Requirements: How many lines of the data below contain the word "dropdown"? Reply with the number alone.
# # # # #
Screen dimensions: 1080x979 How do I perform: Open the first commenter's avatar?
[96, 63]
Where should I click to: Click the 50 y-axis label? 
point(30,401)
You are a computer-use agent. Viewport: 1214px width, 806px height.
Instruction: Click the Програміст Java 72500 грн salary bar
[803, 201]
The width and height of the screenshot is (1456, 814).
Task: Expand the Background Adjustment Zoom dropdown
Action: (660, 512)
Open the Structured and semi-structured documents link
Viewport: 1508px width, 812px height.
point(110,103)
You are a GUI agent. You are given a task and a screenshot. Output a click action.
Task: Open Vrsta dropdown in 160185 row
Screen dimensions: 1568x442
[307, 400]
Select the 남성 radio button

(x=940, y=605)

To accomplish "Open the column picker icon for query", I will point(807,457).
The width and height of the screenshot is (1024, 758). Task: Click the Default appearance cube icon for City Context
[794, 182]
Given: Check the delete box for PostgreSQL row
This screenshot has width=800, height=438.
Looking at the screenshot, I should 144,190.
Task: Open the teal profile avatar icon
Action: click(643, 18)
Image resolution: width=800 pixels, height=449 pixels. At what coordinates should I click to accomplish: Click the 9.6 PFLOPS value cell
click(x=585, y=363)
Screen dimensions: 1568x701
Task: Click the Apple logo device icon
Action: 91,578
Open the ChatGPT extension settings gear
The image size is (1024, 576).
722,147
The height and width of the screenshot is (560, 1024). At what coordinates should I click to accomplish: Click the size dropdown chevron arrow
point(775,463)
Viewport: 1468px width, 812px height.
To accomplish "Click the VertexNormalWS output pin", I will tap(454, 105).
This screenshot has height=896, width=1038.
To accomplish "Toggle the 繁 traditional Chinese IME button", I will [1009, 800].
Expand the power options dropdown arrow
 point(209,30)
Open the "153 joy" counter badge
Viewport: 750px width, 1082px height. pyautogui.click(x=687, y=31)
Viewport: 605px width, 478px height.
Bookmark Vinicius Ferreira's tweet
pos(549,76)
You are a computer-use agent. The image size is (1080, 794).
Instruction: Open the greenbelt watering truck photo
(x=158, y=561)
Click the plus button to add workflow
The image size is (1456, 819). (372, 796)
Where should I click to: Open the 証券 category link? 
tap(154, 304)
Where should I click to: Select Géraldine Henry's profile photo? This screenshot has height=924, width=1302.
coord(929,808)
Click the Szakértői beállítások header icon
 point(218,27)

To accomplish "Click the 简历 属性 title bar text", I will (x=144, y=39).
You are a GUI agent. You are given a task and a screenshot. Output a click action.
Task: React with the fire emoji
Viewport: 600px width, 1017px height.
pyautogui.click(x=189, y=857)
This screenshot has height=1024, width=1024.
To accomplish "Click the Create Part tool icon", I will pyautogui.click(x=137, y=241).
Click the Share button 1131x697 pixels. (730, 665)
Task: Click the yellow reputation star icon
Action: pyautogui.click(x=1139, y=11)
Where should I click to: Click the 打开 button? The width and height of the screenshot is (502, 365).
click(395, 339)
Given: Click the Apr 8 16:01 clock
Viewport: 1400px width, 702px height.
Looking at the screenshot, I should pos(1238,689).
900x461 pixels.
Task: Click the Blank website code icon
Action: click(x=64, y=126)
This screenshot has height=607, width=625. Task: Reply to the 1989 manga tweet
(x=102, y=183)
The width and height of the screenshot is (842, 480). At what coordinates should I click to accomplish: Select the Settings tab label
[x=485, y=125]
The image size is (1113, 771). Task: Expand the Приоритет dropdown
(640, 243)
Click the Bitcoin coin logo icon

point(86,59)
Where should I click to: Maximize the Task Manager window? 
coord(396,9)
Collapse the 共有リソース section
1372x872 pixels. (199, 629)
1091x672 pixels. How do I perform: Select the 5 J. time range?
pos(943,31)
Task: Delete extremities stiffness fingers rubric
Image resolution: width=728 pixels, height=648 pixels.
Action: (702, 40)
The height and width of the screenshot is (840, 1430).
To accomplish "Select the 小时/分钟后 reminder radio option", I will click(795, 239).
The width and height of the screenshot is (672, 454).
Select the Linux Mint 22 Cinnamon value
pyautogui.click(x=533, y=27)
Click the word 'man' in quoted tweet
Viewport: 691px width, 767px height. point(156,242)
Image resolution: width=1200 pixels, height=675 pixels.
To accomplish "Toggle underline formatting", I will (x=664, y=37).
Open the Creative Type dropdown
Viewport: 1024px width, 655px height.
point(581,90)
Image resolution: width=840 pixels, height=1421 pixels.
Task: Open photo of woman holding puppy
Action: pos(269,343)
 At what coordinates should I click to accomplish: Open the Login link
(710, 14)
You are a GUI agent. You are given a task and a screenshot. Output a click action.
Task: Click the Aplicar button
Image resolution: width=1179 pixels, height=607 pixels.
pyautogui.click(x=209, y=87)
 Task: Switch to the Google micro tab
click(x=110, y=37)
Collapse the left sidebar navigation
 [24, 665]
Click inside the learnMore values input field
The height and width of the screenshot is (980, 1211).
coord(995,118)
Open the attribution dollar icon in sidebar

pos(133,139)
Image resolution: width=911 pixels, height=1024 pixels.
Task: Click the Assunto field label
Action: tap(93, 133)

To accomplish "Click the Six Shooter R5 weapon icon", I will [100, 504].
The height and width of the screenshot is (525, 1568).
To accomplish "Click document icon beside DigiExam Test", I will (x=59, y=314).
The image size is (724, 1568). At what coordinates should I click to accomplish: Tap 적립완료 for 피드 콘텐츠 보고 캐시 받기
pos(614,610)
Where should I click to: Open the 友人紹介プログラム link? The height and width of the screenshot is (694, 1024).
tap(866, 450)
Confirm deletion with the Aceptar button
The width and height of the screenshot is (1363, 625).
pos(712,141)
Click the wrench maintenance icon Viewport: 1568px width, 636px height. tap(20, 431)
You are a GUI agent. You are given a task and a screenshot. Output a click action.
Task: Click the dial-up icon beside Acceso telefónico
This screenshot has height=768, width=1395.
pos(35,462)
# # # # #
Solved problem: 6